Both types use dominant Fi, and have inferior Te. Both types, despite one being an Intuitive and the other a Sensor, have the capacity to see details and interpret patterns. They just do it in a different order.

A INFP first tries to look for patterns using their Ne, and then they later look at the details using Si. They see the big picture first. A ISFP first gathers details using Se to create a whole picture and then look for patterns using Ni.

Another difference between the two is that INFPs will look for positive future possibilities of change due to Ne, but when they are depressed or or under stress they will perhaps dwell negatively on the past because of Si if it hasn't been developed enough yet. ISFPs usually prefer to savor the present moment because of Se, and if their Ni isn't well developed they will only be able to think of the bad things that will possibly happen in the future. And if a INFP is in a Fi/Si loop, they will get overly meticulous.

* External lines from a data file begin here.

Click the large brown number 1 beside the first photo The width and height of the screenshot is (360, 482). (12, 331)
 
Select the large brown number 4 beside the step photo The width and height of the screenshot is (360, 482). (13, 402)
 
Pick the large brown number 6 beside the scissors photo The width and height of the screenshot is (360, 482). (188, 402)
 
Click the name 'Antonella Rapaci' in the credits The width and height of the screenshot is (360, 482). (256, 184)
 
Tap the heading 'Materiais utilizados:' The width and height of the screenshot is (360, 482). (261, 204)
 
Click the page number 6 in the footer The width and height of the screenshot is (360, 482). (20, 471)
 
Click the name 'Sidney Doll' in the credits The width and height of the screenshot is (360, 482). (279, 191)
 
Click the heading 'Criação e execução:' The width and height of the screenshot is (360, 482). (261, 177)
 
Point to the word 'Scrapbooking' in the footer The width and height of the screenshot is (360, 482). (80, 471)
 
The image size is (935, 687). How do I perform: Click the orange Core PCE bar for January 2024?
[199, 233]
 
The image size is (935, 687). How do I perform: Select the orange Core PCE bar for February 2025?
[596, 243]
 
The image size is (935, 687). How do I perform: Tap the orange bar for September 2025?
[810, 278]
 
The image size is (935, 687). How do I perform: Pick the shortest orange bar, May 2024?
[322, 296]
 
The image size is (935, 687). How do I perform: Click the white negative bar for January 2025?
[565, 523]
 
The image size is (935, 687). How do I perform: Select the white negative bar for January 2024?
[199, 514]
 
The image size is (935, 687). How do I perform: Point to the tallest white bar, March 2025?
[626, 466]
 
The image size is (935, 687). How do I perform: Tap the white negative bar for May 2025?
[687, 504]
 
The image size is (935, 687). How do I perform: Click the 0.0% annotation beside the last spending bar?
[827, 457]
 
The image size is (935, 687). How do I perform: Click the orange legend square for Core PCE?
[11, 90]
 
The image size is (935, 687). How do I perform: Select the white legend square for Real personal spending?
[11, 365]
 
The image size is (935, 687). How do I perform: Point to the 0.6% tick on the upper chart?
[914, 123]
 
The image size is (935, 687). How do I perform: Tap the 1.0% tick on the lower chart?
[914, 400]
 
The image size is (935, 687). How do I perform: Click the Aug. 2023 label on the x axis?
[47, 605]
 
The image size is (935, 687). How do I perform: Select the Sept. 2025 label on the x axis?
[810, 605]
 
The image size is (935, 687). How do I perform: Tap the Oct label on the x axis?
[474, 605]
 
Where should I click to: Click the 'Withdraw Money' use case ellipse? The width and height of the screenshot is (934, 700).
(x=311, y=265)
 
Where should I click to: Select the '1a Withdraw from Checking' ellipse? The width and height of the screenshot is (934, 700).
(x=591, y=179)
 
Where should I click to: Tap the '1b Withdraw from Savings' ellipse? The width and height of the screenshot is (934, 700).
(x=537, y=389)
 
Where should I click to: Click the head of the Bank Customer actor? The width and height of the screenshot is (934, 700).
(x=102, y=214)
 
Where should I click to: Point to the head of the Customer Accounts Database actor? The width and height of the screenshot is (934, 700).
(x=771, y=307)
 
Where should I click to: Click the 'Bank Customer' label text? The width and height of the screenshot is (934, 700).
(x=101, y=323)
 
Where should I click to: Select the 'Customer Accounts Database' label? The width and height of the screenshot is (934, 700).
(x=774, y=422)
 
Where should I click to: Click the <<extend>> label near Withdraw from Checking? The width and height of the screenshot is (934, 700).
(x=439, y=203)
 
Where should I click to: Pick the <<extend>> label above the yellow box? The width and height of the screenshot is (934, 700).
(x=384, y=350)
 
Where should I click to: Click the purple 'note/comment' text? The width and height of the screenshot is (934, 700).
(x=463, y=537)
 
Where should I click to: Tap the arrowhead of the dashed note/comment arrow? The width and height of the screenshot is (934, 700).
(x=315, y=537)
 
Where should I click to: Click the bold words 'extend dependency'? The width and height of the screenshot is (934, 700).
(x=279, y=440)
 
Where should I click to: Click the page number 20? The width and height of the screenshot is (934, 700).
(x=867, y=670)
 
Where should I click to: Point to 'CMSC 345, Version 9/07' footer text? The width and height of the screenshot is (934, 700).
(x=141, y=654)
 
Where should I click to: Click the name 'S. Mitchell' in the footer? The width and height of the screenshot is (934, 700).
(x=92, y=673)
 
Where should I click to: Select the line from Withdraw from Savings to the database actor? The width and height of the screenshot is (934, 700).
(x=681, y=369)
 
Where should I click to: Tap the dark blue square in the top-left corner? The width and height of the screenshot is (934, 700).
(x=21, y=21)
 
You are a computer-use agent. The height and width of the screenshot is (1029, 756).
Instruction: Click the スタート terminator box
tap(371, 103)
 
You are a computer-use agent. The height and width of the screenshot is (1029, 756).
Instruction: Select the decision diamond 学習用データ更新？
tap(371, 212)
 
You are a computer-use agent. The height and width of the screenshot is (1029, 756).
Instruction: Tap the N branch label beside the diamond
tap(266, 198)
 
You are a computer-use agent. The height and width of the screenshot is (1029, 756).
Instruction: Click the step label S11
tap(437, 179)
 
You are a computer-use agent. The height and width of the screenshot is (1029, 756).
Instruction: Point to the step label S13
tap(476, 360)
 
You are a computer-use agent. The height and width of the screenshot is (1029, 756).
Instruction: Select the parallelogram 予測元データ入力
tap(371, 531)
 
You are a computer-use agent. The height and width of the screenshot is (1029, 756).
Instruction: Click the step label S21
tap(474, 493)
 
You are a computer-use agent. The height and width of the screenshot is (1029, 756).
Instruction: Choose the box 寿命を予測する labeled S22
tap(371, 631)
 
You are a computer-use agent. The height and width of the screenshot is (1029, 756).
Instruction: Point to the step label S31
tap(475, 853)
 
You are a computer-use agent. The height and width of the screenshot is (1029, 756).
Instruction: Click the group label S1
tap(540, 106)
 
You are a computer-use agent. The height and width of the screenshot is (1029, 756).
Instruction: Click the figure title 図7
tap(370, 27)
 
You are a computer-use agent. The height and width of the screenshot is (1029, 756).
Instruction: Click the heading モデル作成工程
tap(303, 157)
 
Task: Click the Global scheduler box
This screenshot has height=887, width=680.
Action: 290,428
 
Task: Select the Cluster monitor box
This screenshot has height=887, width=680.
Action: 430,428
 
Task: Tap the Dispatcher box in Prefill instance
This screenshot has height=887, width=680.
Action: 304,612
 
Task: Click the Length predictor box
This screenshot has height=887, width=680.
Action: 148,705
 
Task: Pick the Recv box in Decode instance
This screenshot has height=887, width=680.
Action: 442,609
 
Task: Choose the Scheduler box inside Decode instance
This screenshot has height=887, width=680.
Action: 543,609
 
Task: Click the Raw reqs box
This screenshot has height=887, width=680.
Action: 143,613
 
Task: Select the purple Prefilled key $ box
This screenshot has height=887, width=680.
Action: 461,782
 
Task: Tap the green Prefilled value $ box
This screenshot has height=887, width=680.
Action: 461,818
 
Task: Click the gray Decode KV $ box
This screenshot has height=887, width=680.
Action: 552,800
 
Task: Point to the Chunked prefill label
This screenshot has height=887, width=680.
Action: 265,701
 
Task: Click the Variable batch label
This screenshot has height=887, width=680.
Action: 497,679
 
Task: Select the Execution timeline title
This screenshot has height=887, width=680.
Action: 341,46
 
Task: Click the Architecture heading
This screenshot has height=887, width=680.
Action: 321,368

If you want further information on how Se differs from iNtuiting, go here: http://www.interstrength.com/content/how_to_tell_intuiting_from_extraverted_sensing


----------



## Neon Knight (Aug 11, 2010)

i think i've been getting my socionics Si info mixed up into the cog func Si...


----------



## MilkyWay132 (Jul 15, 2010)

I'm not really familiar with soicionics, but I'm sure the Si in socionics is different from the Si described MBTI cognitive function theory.


----------



## Neon Knight (Aug 11, 2010)

i remember somewhere recently that the socionics Se/Si isn't _that_ different. i wish i could remember who or where i saw it so i could make sure, but i think it was someone here who knew what they were talking about otherwise i might have ignored it.


----------



## Rafiki (Mar 11, 2012)

INFP Fi/Si loop sounds like me.
But I feel like I look at the details of something and then notice the patterns of connection. 
Ne/Si Se/Ni remains a difficulty


----------